Bigtable_A Distributed Storage System for Structured Data
The author: Fay Chang, Jeffrey Dean, Sanjay Ghemawat, Wilson C.Hsieh, Deborah A. Wallach Mike Burrows, Tushar Chandra, Andrew Fikes, Robert E.Gruber
6 Function Optimization
The previous section introduced the implementation of Bigtable. To meet the requirements of high performance, high availability, and reliability, Bigtable needs a lot of optimization. This section details other parts of the Bigtable implementation.
Position group
A client program can combine multiple column families into a location group. Each location group in the Tablet has a separate SSTable. Separating column families that will not be accessed together into different position groups can improve the efficiency of read operations. For example, in a Webtable table, web metadata (such as language and Checksum) can be placed in one location group, and web content in another. This way, when an application reads web metadata, it does not need to read all of the page content.
In addition, you can set some useful tuning parameters on a positional group basis. For example, you can set a location group’s storage location to memory. The Tablet server loads into memory the SstAbles of a group of locations whose storage location is set to memory according to a lazy loading policy.
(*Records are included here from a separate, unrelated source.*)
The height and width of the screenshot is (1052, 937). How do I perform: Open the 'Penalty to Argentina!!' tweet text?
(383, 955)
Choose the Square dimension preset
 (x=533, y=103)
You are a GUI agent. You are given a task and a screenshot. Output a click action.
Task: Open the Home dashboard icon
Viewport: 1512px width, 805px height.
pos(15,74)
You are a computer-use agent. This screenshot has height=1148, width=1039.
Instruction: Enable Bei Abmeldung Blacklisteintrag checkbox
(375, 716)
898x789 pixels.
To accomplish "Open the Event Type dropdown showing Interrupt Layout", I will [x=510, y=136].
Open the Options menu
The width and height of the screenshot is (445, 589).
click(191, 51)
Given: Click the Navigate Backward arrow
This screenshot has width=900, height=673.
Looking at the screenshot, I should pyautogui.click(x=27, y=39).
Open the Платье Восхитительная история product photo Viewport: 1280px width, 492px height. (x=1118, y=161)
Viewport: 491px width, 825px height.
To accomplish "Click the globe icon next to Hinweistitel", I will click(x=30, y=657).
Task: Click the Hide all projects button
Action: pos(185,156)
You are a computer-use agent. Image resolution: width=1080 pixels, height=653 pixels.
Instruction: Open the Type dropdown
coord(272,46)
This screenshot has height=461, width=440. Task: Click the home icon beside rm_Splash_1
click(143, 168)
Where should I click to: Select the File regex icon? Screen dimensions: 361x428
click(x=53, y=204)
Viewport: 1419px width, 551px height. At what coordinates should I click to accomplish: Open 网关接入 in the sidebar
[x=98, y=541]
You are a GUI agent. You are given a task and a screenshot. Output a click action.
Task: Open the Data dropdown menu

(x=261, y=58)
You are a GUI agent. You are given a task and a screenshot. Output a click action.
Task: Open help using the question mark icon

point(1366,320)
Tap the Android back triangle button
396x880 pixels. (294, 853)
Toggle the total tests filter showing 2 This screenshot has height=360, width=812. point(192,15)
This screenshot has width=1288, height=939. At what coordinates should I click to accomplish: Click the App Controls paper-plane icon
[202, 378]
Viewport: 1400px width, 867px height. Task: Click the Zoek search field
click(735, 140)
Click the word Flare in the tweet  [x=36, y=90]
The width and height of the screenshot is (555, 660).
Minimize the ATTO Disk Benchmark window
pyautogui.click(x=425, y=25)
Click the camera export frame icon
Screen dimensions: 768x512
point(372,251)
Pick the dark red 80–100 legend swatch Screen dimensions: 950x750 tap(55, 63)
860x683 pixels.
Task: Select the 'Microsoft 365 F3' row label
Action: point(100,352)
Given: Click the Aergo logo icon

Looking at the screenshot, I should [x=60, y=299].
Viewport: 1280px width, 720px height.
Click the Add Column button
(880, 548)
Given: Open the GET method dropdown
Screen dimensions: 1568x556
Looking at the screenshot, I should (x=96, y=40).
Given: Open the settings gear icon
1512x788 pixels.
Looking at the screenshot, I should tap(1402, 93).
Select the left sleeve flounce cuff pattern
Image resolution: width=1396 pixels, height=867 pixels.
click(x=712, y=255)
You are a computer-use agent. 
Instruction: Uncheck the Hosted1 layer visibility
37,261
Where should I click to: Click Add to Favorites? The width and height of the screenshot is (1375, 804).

Once the load is complete, there is no need to read the hard disk to access the column family belonging to that location group. This feature is particularly useful for small chunks of data that need to be accessed frequently: within Bigtable, we use this feature to speed up access to location-dependent column families in metadata tables.
The compression
The client program can decide whether the sstAbles of a location group need to be compressed; In what format, if any, compression is required. Each SSTable block, whose size is determined by the tuning parameters of the position group, is compressed in a user-specified compression format. Chunking compression does take up a small amount of space, but with chunking compression, you don’t have to decompress the entire file when only a small part of the SSTable is read. Many client programs use custom two-step compression. The first step is to use Bentley-McIlroy algorithm to compress common long strings in a larger scanning window. The second step is quick compression, that is, looking for duplicate data in a small scan window of 16KB. The compression speed of both steps is very fast, with the compression rate reaching 100-200MB/s and the decompression rate reaching 400-1000MB/s.
Although speed is our main concern when choosing a compression algorithm, this two-step compression method also performs very well in space compression. For example, with Webtable, we use this compression to store web content. In our tests, we stored a large number of web pages in a compressed location group. For experimental purposes, we only store data for one version of each document. This mode has a space compression ratio of 10:1, compared to 3:1 or 4:1 for traditional Gzip when compressing HTML pages. In two-step compression mode, pages retrieved from the same host are stored in adjacent locations. In this way, the Bentley-McIlroy algorithm can find a lot of duplicate content from pages from the same host. Many other applications also achieve better compression rates by choosing the right line names to cluster similar data together. The compression efficiency is higher when multiple versions of the same data are stored in Bigtable.
Cache improves read performance
To improve read performance, the Tablet server uses a two-level cache strategy. The scan cache is a level 1 cache that mainly caches key-value pairs that the Tablet server obtains through the SSTable interface. The block cache is a level 2 cache that caches blocks of data from sstAbles read from GFS. The scan cache is suitable for applications that need to read the same data repeatedly frequently; Block caching is suitable for applications that require frequent reads of peripheral data of recently read data (such as sequential reads or random reads of different columns in a hot row position group).
Bloom filter
As described in Section 5.3, a read operation must read all the sstables that make up the Tablet state. If the SSTable is not in memory, the hard disk needs to be accessed multiple times. Bloom filters that allow clients to specify sstAbles with specific location groups can effectively reduce disk access times. The Bloom filter enables you to query whether an SSTable contains data for specific rows and columns. For some applications, simply setting aside a small amount of memory to store Bloom filters can drastically reduce the number of disk accesses required for read operations. With the Bloom filter, when an application accesses a nonexistent row or column, a read operation does not need to access the hard disk.
Implementation of commit logging
If the commit log for each Tablet operation were stored in a separate file, a large number of files would be written simultaneously to the GFS. Considering the implementation of the underlying file system of the GFS server, writing these files to different disk log files will result in a large number of disk Seek operations. Also, bulk commits tend to have fewer operations, and storing commit logs for each Tablet operation in a separate file doesn’t take advantage of bulk commits. To avoid these problems, we set the number of commit log files per Tablet server to 1 and append the log of the changes to the same log file, so that the same log file contains records of changes to multiple Tablets.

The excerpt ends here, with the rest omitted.